[Required action 1] Please say whether each statement agrees with the Pal Joey cover post, answering yes or no and quoting the deciding words: (a) The book names its cover artist. (b) The copy described is a first printing from 1946. (c) The writer finds this cover more beautiful than the later one by Barye Phillips.
[Required action 2] Print the part of the Pal Joey cover post starting with "Best things about" and going on through "shadows, but still...".

[Document extract]
—————

Monday, January 21, 2013

Paperback 594: Pal Joey / John O'Hara (Penguin 580)

Paperback 594: Penguin 580 (1st ptg, 1946)

Title: Pal Joey
Author: John O'Hara
Cover artist: Uncredited (jonas???)

Yours for: $8

Peng580

Best things about this cover:
  • I love the early Penguin covers because of their interesting, abstract quality. Even when they're representational (as here) there seems to be this attention primarily to form and shape and color. The gorgeous, stylized (and floating?) ashtray and cigarette, the ovate spotlight, the wackadoodle yellow font, the lopped-off parallelogram of the microphone. It's not as beautiful as this later cover by Barye Phillips (a movie tie-in featuring Sinatra), but it's pretty sweet nonetheless.
  • Even the wee, all lower-case type of the author's name is making me happy. 
  • The one thing that bothers me here is the part of his lapel / sleeve that looks like a cow's udder. Thankfully, that's in the shadows, but still...

—————

[Information shown]
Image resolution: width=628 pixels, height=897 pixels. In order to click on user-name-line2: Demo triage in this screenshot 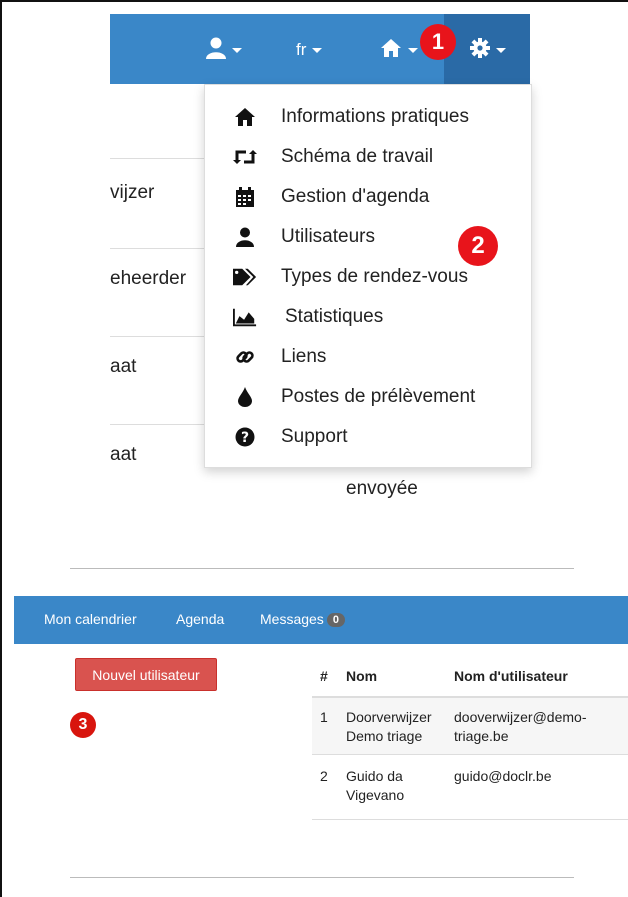, I will do `click(384, 736)`.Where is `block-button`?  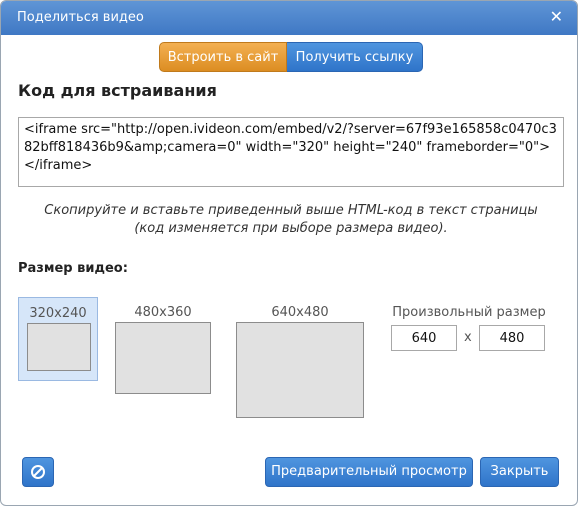 block-button is located at coordinates (38, 472).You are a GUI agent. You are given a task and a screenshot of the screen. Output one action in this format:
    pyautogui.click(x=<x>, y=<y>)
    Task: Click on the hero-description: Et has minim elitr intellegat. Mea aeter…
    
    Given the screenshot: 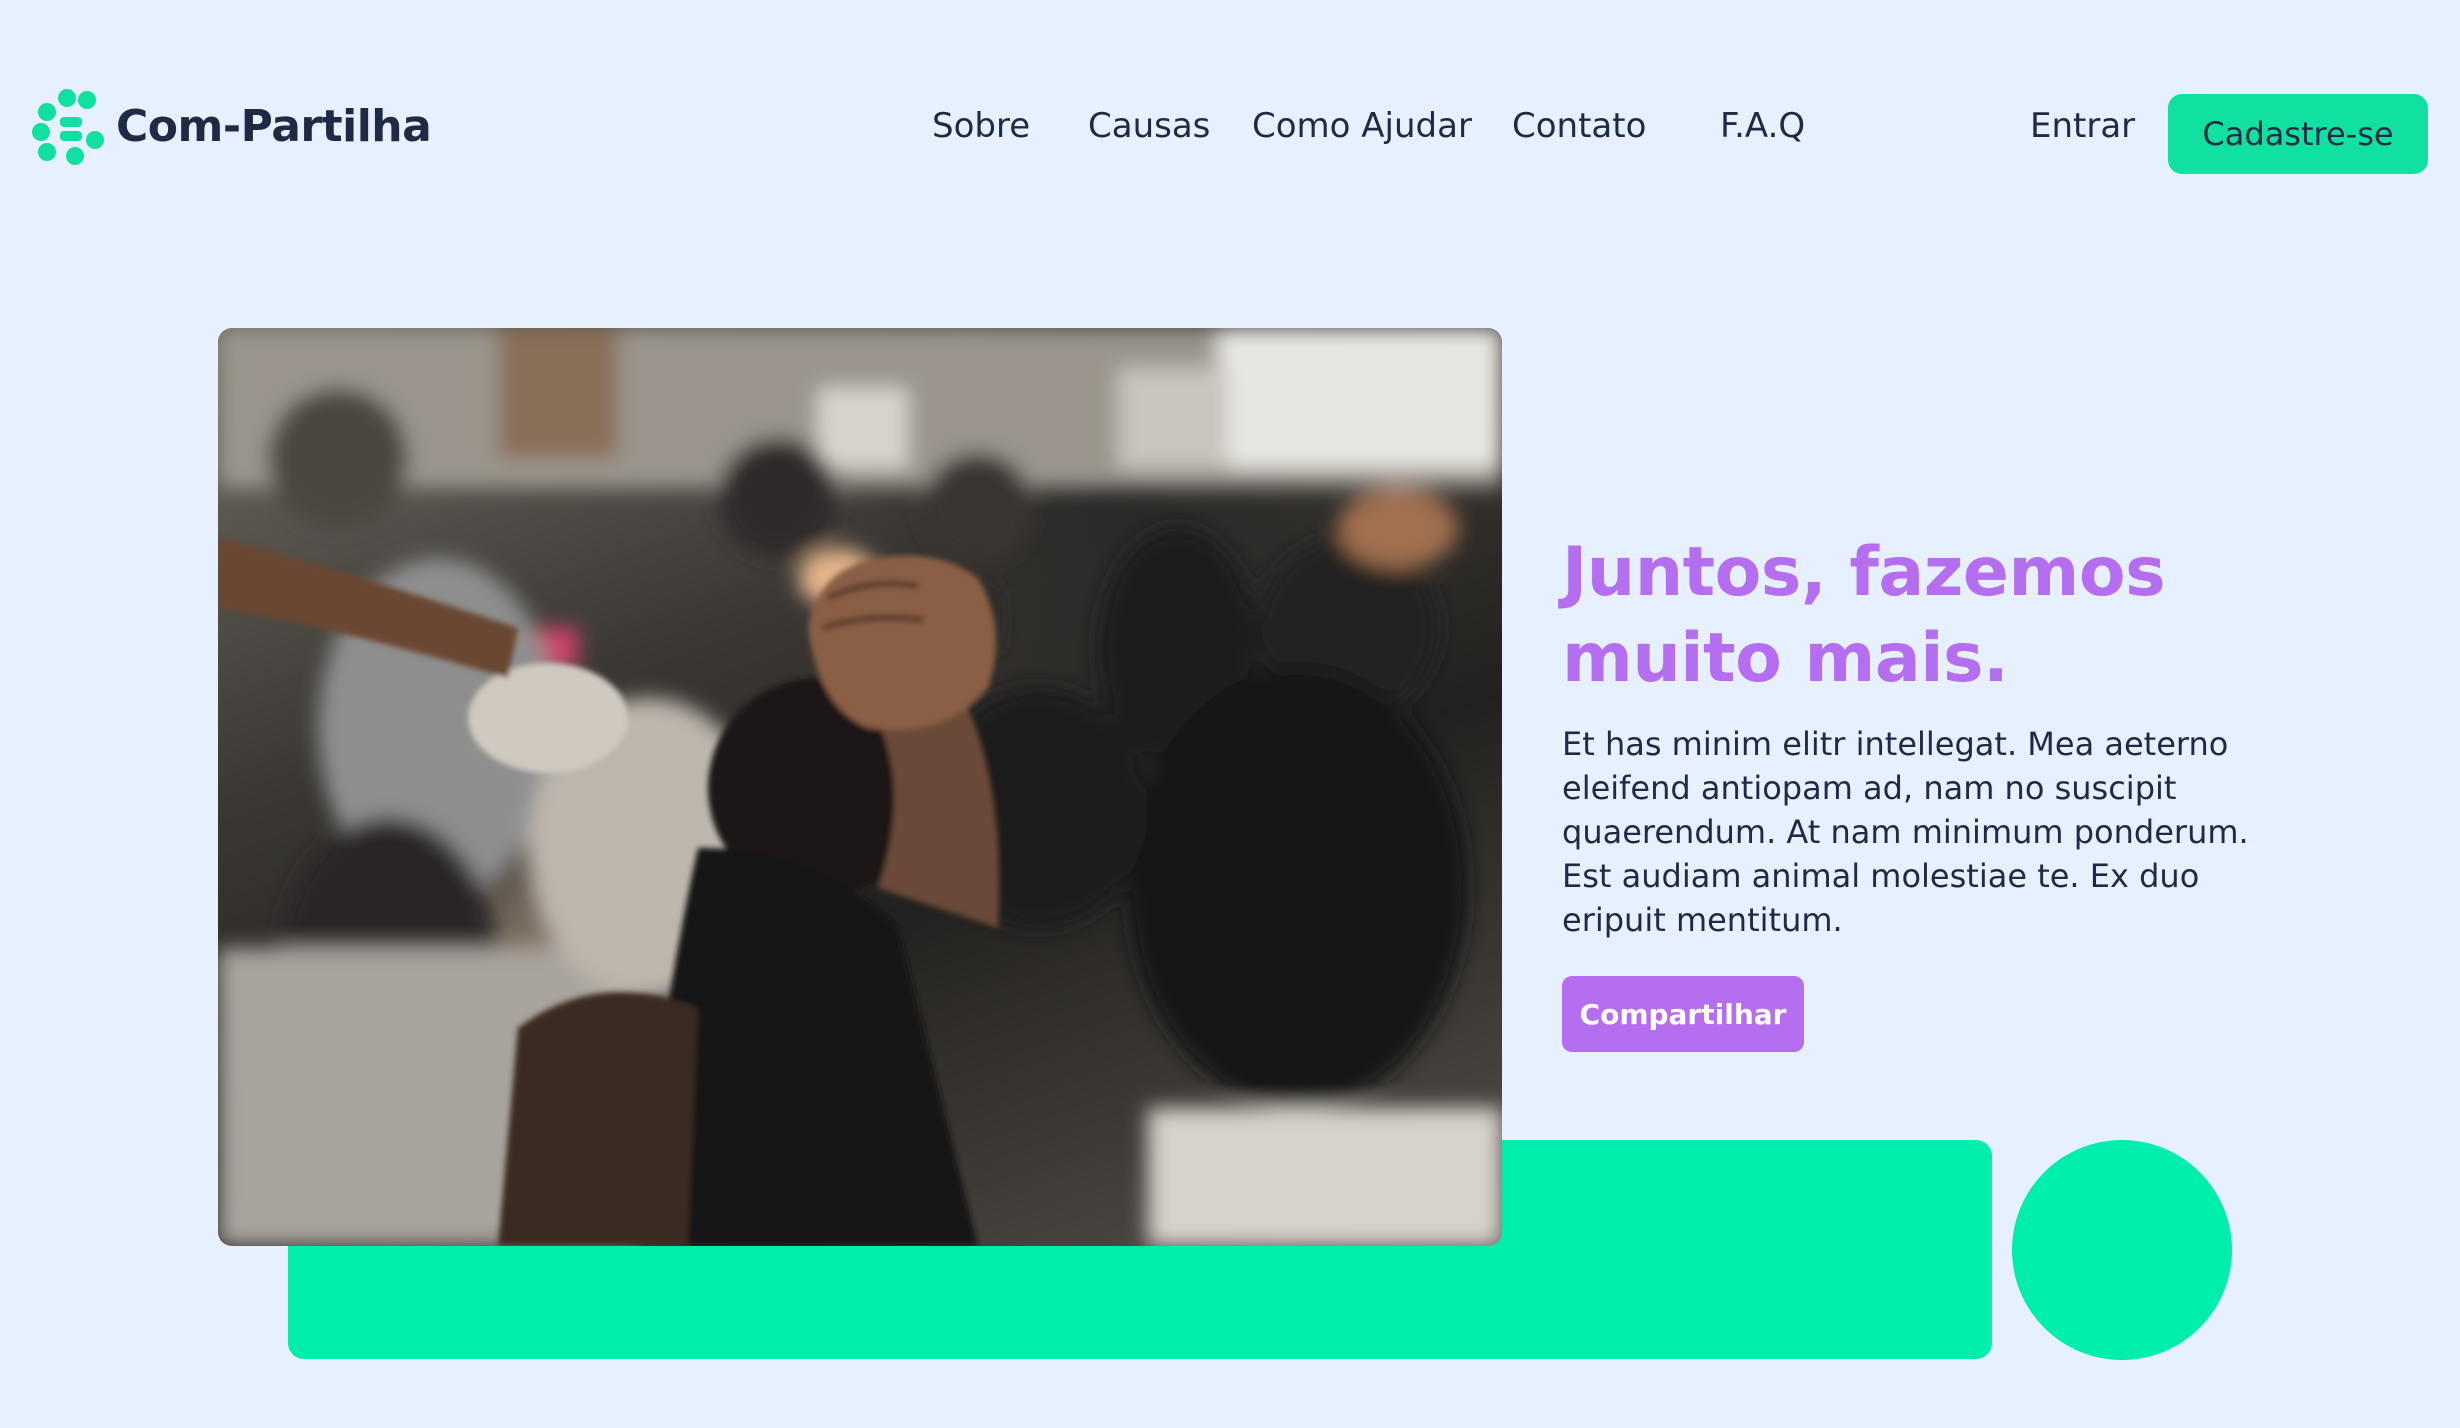 What is the action you would take?
    pyautogui.click(x=1906, y=832)
    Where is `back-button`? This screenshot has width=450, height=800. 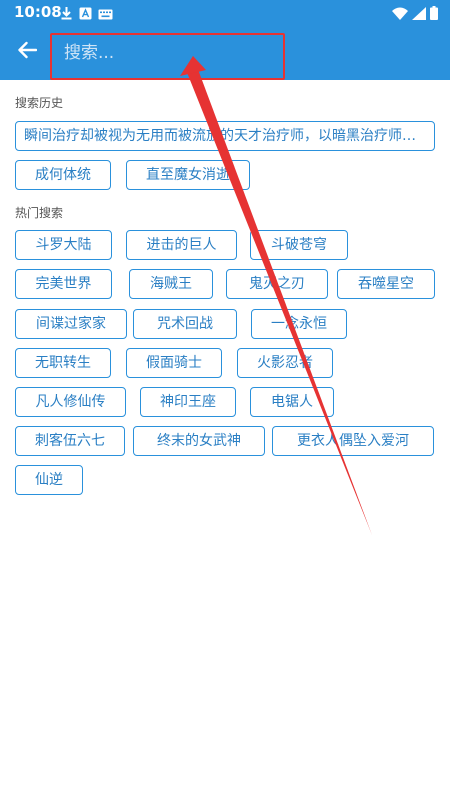 back-button is located at coordinates (27, 52). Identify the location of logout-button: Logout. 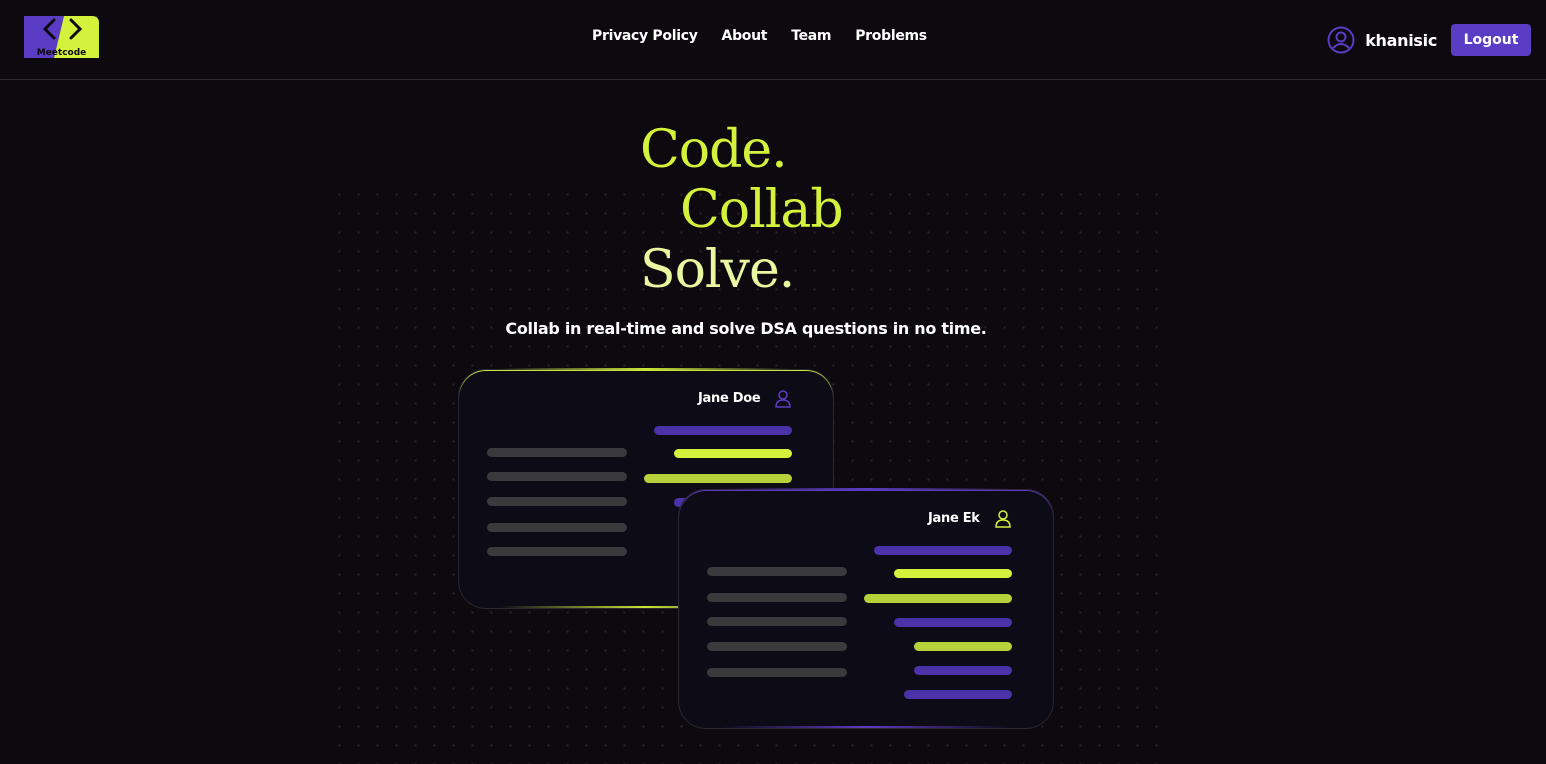
(1491, 40).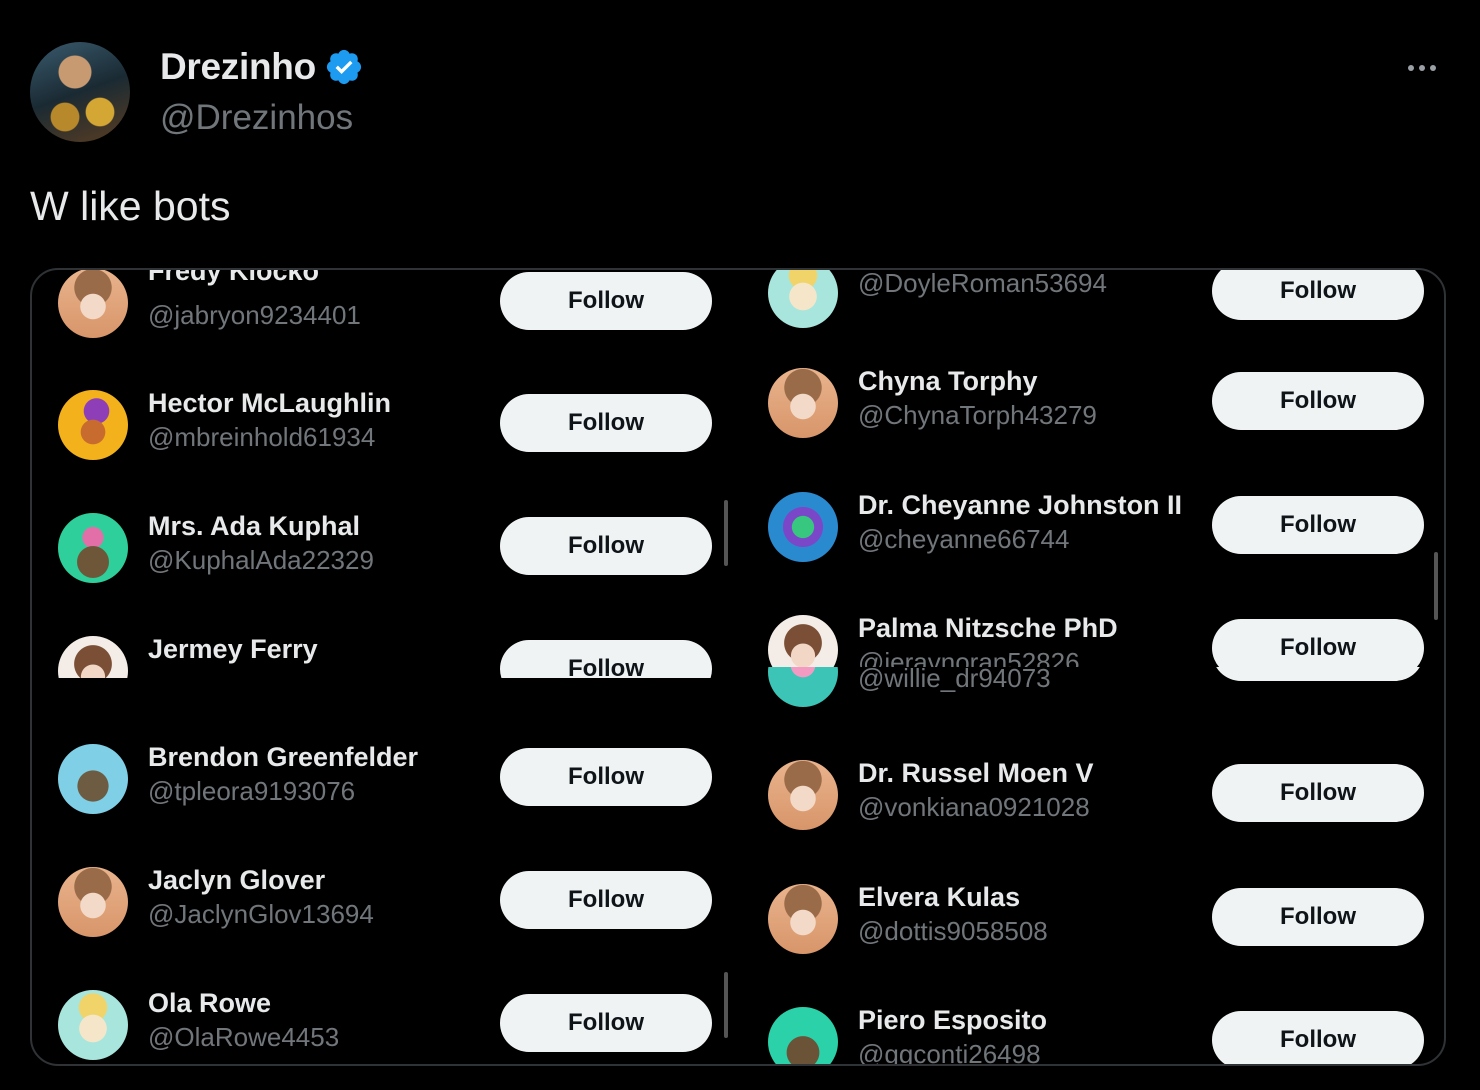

—————

[Worked solution 1]
(a) No: "Cover artist: Uncredited (jonas???)"
(b) Yes: "Penguin 580 (1st ptg, 1946)"
(c) No: "It's not as beautiful as this later cover by Barye Phillips"

[Worked solution 2]
Best things about this cover:
  • I love the early Penguin covers because of their interesting, abstract quality. Even when they're representational (as here) there seems to be this attention primarily to form and shape and color. The gorgeous, stylized (and floating?) ashtray and cigarette, the ovate spotlight, the wackadoodle yellow font, the lopped-off parallelogram of the microphone. It's not as beautiful as this later cover by Barye Phillips (a movie tie-in featuring Sinatra), but it's pretty sweet nonetheless.
  • Even the wee, all lower-case type of the author's name is making me happy. 
  • The one thing that bothers me here is the part of his lapel / sleeve that looks like a cow's udder. Thankfully, that's in the shadows, but still...